Seeing his artwork displayed isn’t something new for Brooks Oliver, a Dallas-based ceramic artist and designer.
But there was no doubt he was pretty happy about the display of two of his pieces in the Ulrich Museum of Art’s current exhibition “Clay Currents: The Wichita National Ceramics Invitational.”
“It looks phenomenal,” said Oliver, as he walked into the gallery.
He was even happier when he heard one of the pieces was recently purchased. It was the vibrant red and black one called Zipper, a rectangular vase that has been showcased on the exhibition’s promotional material. Both the Zipper piece and Oliver’s other piece, a yellow wall-mounted vase with a name related to its shape, U, readily capture a visitor’s eye, with stark white walls serving as the backdrop.
“Clay Currents” brings together 60 pieces created by 24 ceramic artists from around the U.S. and internationally.
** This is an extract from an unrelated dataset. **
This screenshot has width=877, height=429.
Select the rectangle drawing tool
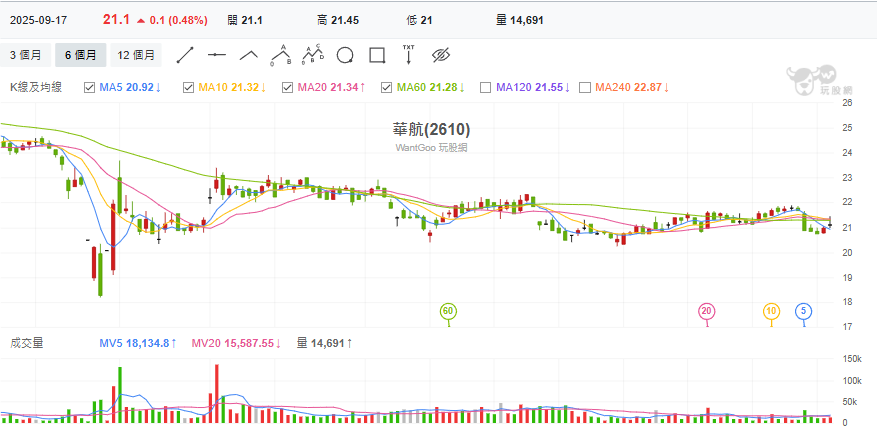pos(377,54)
The exhibition in the Beren and Amsden Galleries and will continue through Dec. 8. The Ulrich Museum, which has free admission, is located on the Wichita State University campus.
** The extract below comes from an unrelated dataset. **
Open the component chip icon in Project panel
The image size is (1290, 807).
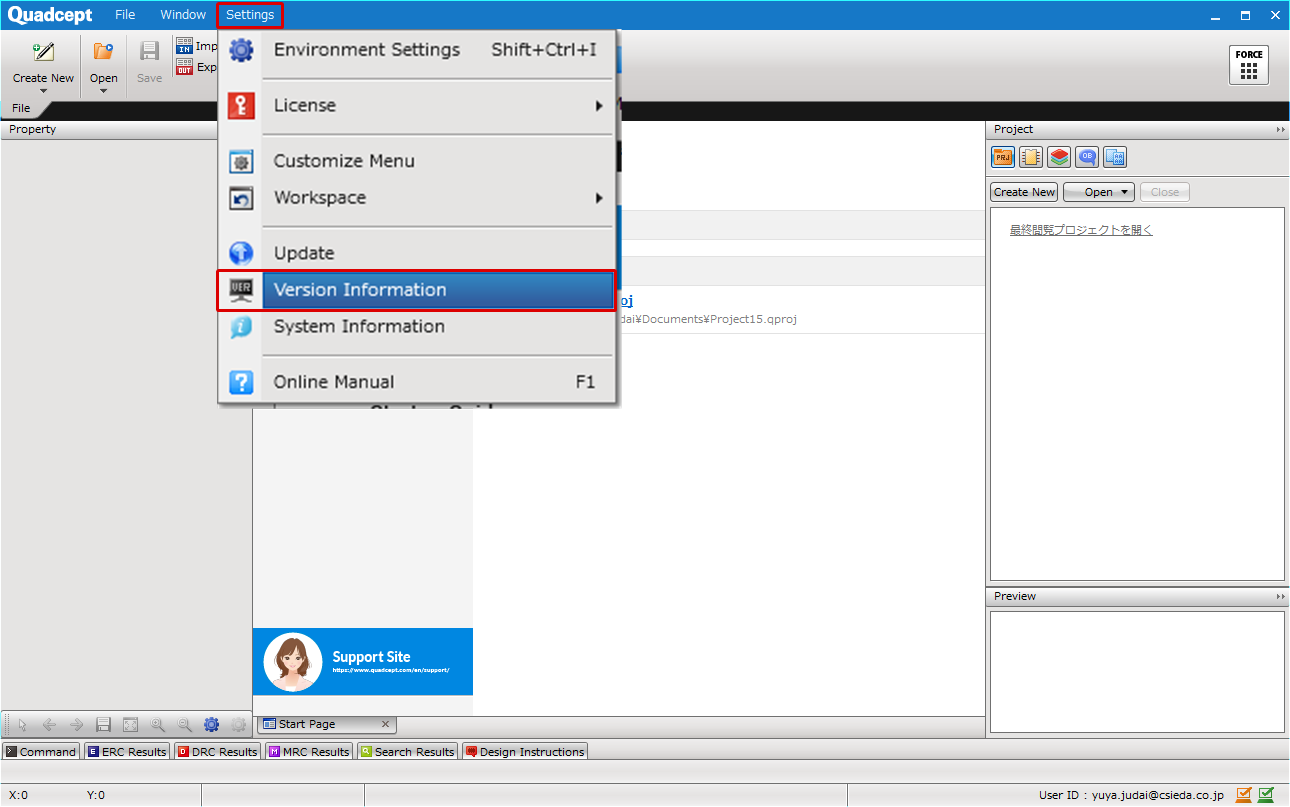click(x=1031, y=157)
Some of the pieces are available for purchase, with proceeds from the sales being divided between the artist and the Kansas Food Bank, according to Ulrich officials.
The exhibition includes work by contemporary masters and up-and-coming ceramic artists. It is meant to showcase the range of possibilities and creations in ceramics using traditional and unique methods.
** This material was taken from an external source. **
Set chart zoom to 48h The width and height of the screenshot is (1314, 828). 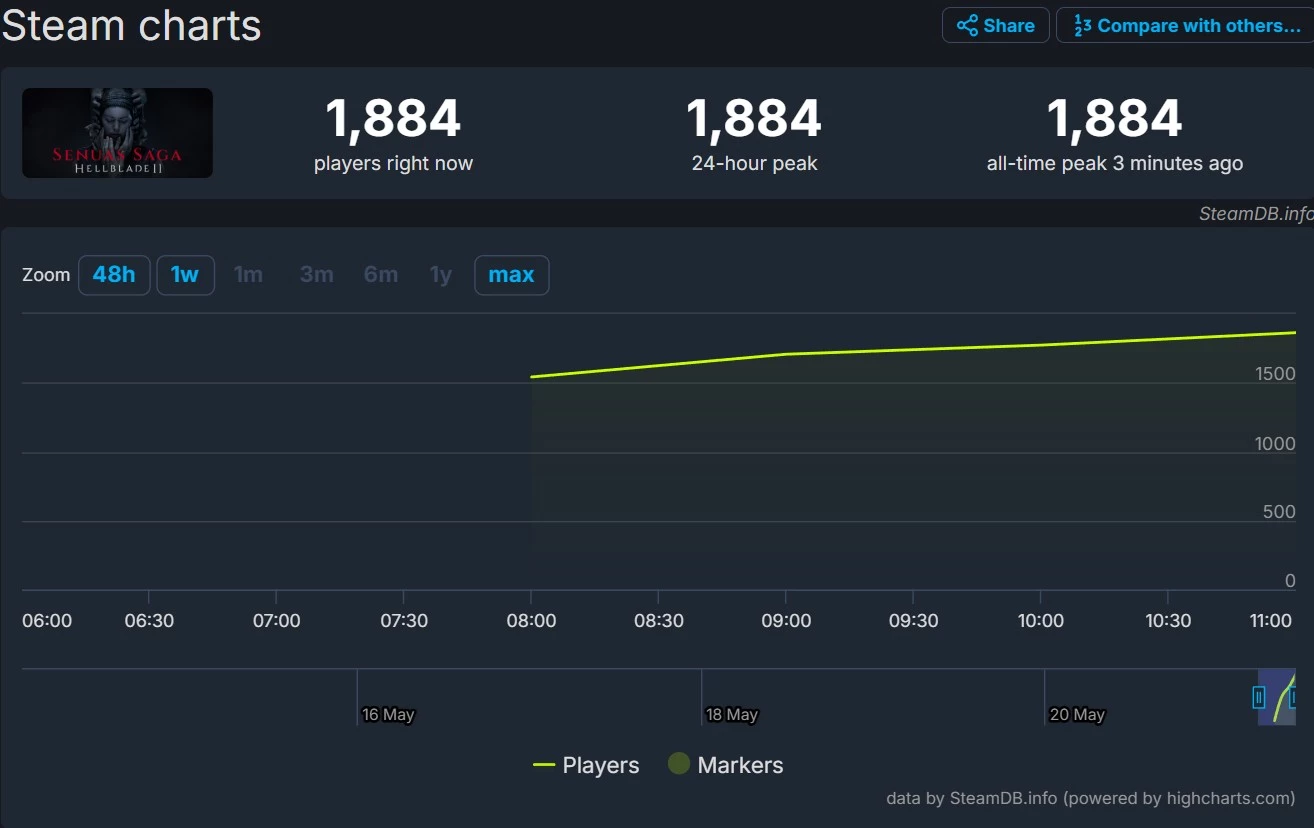click(114, 275)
The exhibition also has another purpose, said Ksenya Gurshtein, the museum’s curator of modern and contemporary art and one of the exhibition’s organizers.
“For a long time there’s been a divide between what is fine art and what is craft” among ceramic artists, she explained. “There is a movement to erase this divide. This is a way for (the museum) to embrace that trend and embrace ceramics as art.”
Pieces like Oliver’s have a functional purpose but are reimagined and reinterpreted into less familiar shapes. Some pieces convey commentary.
Of the 24 artists in the show, five have Kansas connections — with the artists having been born or educated in the state or living in Kansas.
On a recent tour of the exhibition, Gurshtein shared insights on several of the pieces. Later, Dallas-based artist Louise Rosenfield, who has amassed a significant collection of contemporary, functional pieces of ceramic art, also pointed out several unique pieces. She was visiting the Ulrich to participate in a panel discussion, as she owns pieces created by several of the same artists in the Ulrich’s exhibition.
Here are their observations of six of those pieces:
▪ Chinese artist Yewen Dong installed her piece directly onto a gallery wall, making it a unique, one-off piece that will no longer exist when the exhibition is dismantled. Dong installed the piece Labor Day weekend.
▪ Butler Community College instructor and WSU alum Trisha Coates premieres a large panel piece called Love Letter to My River. Her artwork tends to relate to how individuals perceive memories and she often makes molds of different objects to incorporate into her pieces. In the process of making the molds, the items often burn away, just like memories, she has said. The panel in the exhibition includes stoneware, porcelain and glass and evokes images of what might rest in a riverbed.
▪ Pueblo artist Virgil Ortiz has created a cast of characters involved in a sort of sci-fi futuristic struggle happening in 2180 that is based on the historic 1680 Pueblo rebellion that overthrew Spanish rule in New Mexico. Ortiz’ piece depicting the character Thunder, Watchman Army is in the exhibition. Visitors can also view Ortiz’ short video of the reimagined revolt.
▪ Artist Pattie Chalmers had specific instructions on how to display her autobiographical piece, That Day. She wanted it placed in the line of an air vent so the ceramic figure’s hair, red dress and grass would move. Chalmers will lead a ceramics workshop and an artist talk and participate in an artists panel related to the exhibition during a visit Nov. 7-9.
▪ Montana-based artist Julia Galloway created six urns that each draw attention to a threatened or endangered species in Kansas’ ecosystem: Mead’s milkweed plant, the snowy plover bird, the Neosho mucket mussel, the Eastern spotted skunk, the Strecker’s chorus frog and the Plains minnow. While one side clearly depicts a species, an outline is all that remains of the item on the other side.
▪ The clean lines between the colors on a piece by well-known ceramist Peter Beasecker are created in a not-so simple way, Rosenfield explained. His glazes are dipped and poured, not applied by brush, and yet he creates very distinct lines.
“Clay Currents” is the third iteration of a ceramics exhibition introducing Wichitans to contemporary artists. Two earlier editions took place at the Reuben Sanders Gallery.
Clay Currents: The Wichita National Ceramics Invitational exhibition
What: An exhibition of 60 pieces created by 24 U.S. and international ceramicists
Where: Ulrich Museum of Art on the Wichita State University Campus, 1845 N. Fairmount
When: On display during gallery hours of 11 a.m.-5 p.m. Tuesday-Friday and 1-5 p.m. weekends. Closed Mondays and major or university holidays. Related workshops and artist talks happen Nov. 7-9.